THE DATA: Begin

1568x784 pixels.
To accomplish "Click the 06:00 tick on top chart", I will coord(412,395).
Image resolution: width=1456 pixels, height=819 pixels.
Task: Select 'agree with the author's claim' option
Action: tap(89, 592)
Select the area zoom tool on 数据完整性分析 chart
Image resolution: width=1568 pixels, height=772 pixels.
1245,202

THE DATA: End

- ASSIGNMENT: The material is to be output in full, exactly as it stands.

- WORKED SOLUTION:
1568x784 pixels.
To accomplish "Click the 06:00 tick on top chart", I will coord(412,395).
Image resolution: width=1456 pixels, height=819 pixels.
Task: Select 'agree with the author's claim' option
Action: tap(89, 592)
Select the area zoom tool on 数据完整性分析 chart
Image resolution: width=1568 pixels, height=772 pixels.
1245,202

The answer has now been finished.